Stored data entries
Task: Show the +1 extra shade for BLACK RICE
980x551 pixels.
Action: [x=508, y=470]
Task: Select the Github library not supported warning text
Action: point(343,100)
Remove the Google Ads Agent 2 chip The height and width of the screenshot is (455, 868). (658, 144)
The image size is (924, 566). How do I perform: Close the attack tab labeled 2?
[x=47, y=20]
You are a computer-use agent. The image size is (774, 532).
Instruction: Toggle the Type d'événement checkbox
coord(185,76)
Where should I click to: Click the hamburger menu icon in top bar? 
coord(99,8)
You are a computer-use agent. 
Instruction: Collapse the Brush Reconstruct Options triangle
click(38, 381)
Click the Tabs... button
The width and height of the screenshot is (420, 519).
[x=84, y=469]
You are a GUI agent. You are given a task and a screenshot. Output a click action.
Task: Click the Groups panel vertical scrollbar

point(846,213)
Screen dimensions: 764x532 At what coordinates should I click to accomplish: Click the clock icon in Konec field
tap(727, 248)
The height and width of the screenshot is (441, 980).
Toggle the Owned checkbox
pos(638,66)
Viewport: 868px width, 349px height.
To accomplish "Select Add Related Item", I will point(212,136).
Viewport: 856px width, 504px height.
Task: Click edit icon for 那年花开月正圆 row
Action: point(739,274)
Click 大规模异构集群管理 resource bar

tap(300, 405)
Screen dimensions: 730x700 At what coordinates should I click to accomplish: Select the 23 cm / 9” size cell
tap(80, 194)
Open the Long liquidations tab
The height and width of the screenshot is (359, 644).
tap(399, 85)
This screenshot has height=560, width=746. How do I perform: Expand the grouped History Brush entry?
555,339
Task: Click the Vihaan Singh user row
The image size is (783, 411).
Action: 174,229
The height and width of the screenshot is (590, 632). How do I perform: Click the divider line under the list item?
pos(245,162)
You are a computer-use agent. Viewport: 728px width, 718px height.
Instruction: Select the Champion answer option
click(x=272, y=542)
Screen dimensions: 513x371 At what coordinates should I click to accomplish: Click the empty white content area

# Exercise
Please copy every line of the records above in which "computer" appears.

# Answer to this problem
You are a computer-use agent. The image size is (774, 532).
You are a computer-use agent. 
You are a computer-use agent. Viewport: 728px width, 718px height.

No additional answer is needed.